É bem verdade que homens do partido do presidente cometeram erros – erros que foram, entretanto, estrategicamente superestimados e supervalorizados, alçados à condição de "escândalos". Foram erros – condenáveis, decerto – porém erros que esses mesmos jornalistas e políticos que aí estão, e que agora a esses outros julgam e sumariamente condenam, sempre cometeram ou compactuaram, e com a mais plena e total desenvoltura.
Sim, vivemos numa sociedade de hipócritas. A lógica é simples: os donos do poder sempre operaram o jogo político de modo sujo e, registre-se, foram eles mesmos que fizeram as regras desse jogo – claro, em benefício próprio. Quando os neófitos parlamentares e dirigentes do Partido dos Trabalhadores, de modo equivocado, decerto, tentaram fazer a luta política com as mesmas armas, jogar seguindo as mesmas inconfessáveis regras, aí eles não permitiram. Pois só a eles era permito jogar e usufruir a lassidão ou, digamos, "frouxidão" moral dessas regras. Só a eles era permitido o exercício dos "podres poderes". E por que diabos afinal eles mudariam as regras de um jogo que foi feito na medida para eternizá-los no poder, para subjugar a maioria aos interesses de uma minoria?!
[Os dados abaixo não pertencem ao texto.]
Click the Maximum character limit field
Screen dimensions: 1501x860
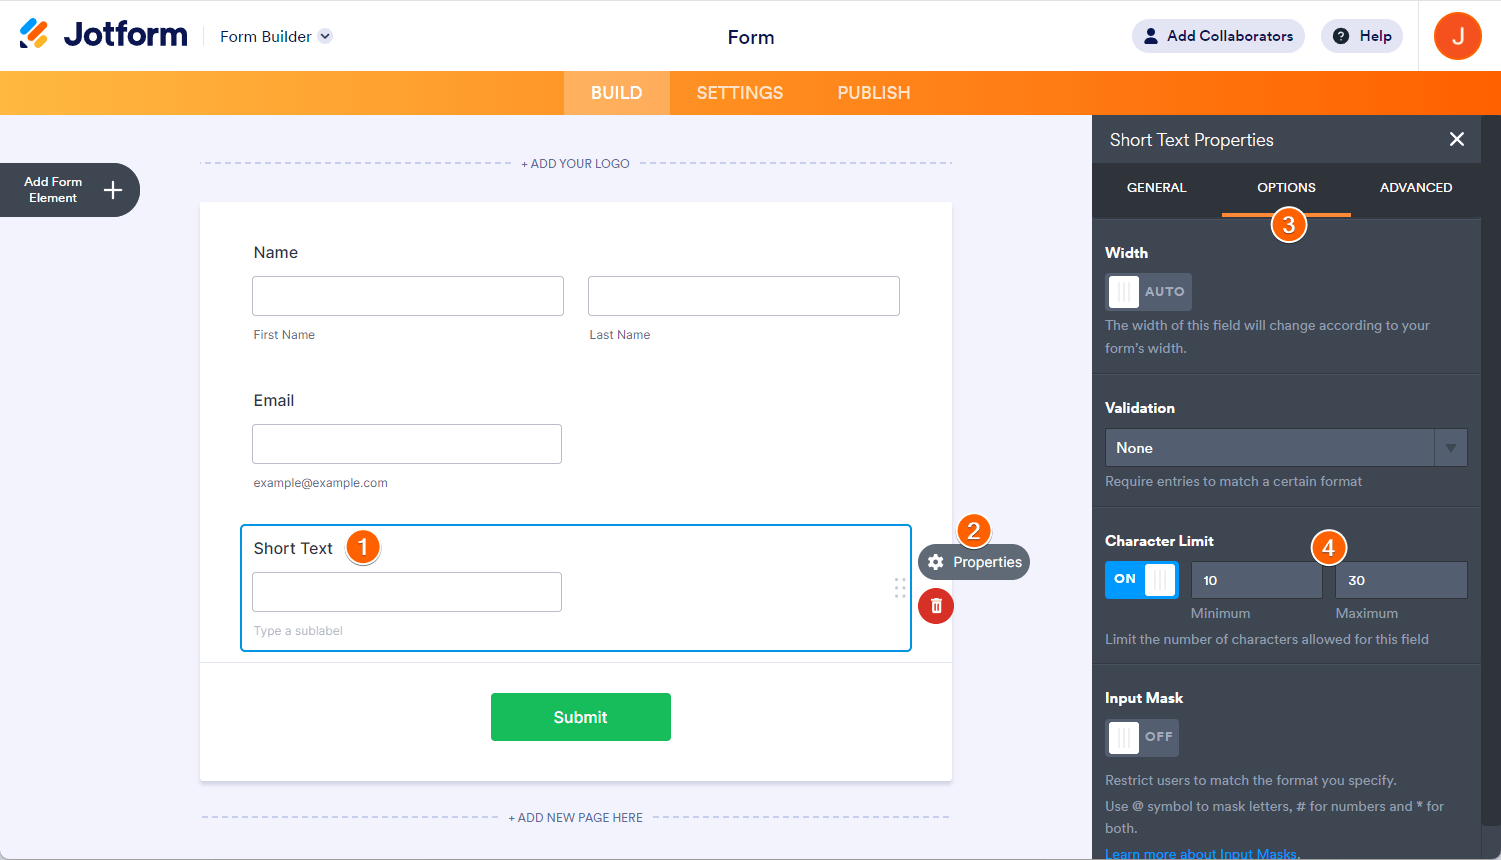[1401, 580]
Apesar de ser um tanto "romântico" e "ingênuo" não lhe remeterei essa mensagem dentro de uma singela garrafa lançada ao mar. Por precaução, e por via das dúvidas, ainda hoje a enviarei, para publicação em alguns websites da blogosfera espalhando-a assim na internet. Não que ainda nutra a esperança de ser compreendido pelos homens de meu tempo, mas apenas, como disse, por precaução, já que o registro digital estaria supostamente imune às intempéries e à sordidez dos homens.
Insisto: não acredite, sem questionar, no que está escrito nos livros ou periódicos dessa época, e no que muitos lhe disserem, quase em uníssono.
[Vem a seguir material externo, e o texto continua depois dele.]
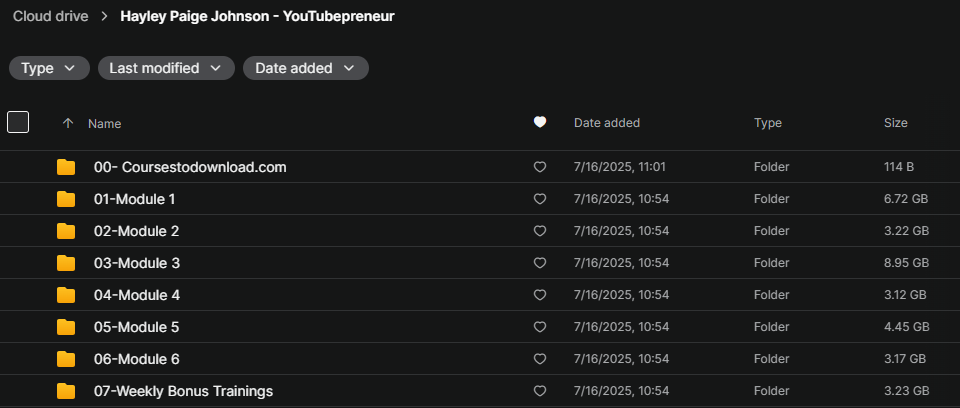Favorite the 06-Module 6 heart icon
The width and height of the screenshot is (960, 408).
[x=539, y=358]
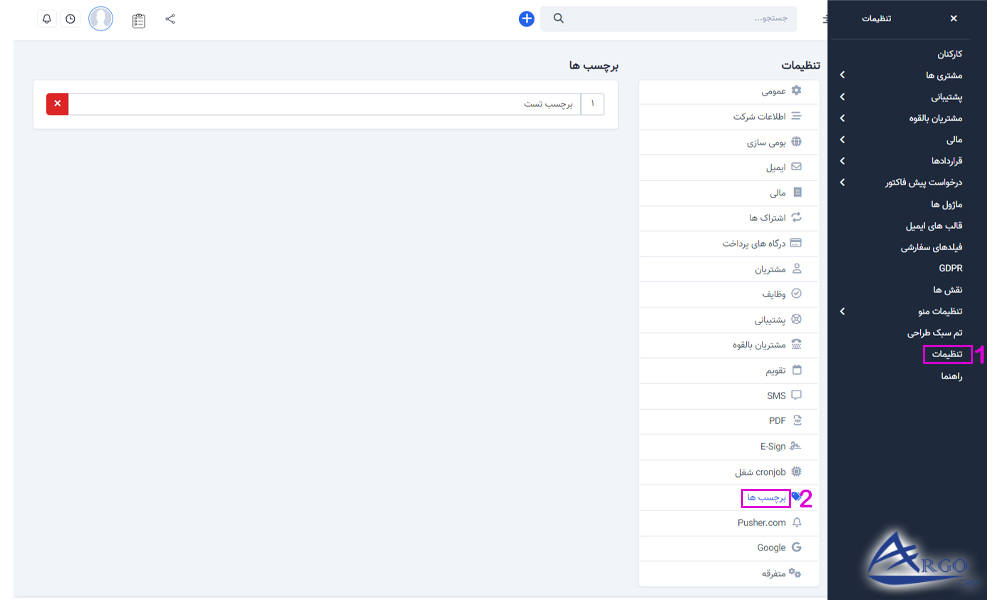
Task: Open the E-Sign signature icon
Action: 794,446
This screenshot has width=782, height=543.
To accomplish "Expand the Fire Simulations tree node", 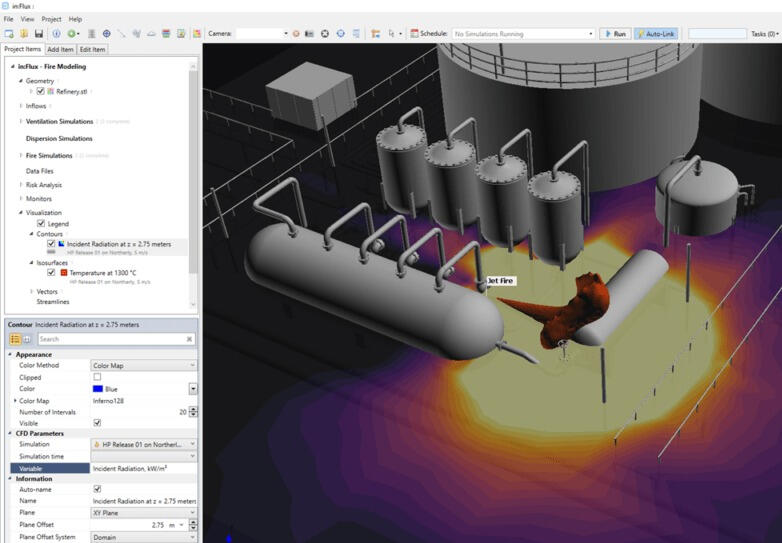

O Partido dos Trabalhadores, ou o atual governo, não é composto por bandidos, não é uma quadrilha. O PT não é nenhuma "gangue partidária" – como chegou a insinuar certo histriônico e intempestivo ministro do Supremo. Procure estudar a história desse partido, a sua luta incansável na organização dos trabalhadores e dos movimentos sociais, e de massas, nesse país. Essa história eles não podem ter conseguido apagar completamente. Isso ainda deve estar registrado em algum lugar. Eles não conseguirão transformar bandidos em heróis e homens públicos decentes e dedicados em bandidos, assim num piscar de olhos. Não se pode, impunemente, transformar mentiras em verdades.
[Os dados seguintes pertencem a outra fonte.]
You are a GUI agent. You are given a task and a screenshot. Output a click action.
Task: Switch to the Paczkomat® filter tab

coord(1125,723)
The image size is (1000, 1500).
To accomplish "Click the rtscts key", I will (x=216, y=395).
Se por algum acaso, dedicado historiador de tempos futuros, quando essa mensagem chegar a suas mãos, e se vocês, homens de tempos avançados, já tiverem inventado, por essas remotas e incertas paragens, a fabulosa máquina do tempo, por favor, de posse desse meu relato faça a viagem de volta a esse "passado-presente", onde as sombras insistem em sepultar a luz, e venha nos ajudar a escrever uma outra história.
Invoco seu testemunho isento, meu prezado historiador, pois retroceder assim, de uma forma tão brusca, a um passado sombrio, perder todas as conquistas realizadas a duras penas, será um triste fim, será – agora sim, arrisco-me a dizer – o fim da história.
Não permitirei que apenas as mentiras e o testemunho de velhacos se perpetuem nas páginas da história. Desculpe-me se fui por demais prolixo e me estendi demasiado nesse meu relato, é que a situação assim exige.
N.A – Esse texto é uma reedição atualizada e "esmerilhada" de crônica publicada em 2006 no site da Carta Maior. Dedico essa "carta" aos meus professores do colégio 2 de Julho (1979-1982): Fábio Paes e Isadora, de História, e Wilson (o saudoso "Andorinha"), de Sociologia, que me ensinaram a importância de conhecer o passado para melhor entender o presente e a subverter a lógica das aparências, que pode cegar.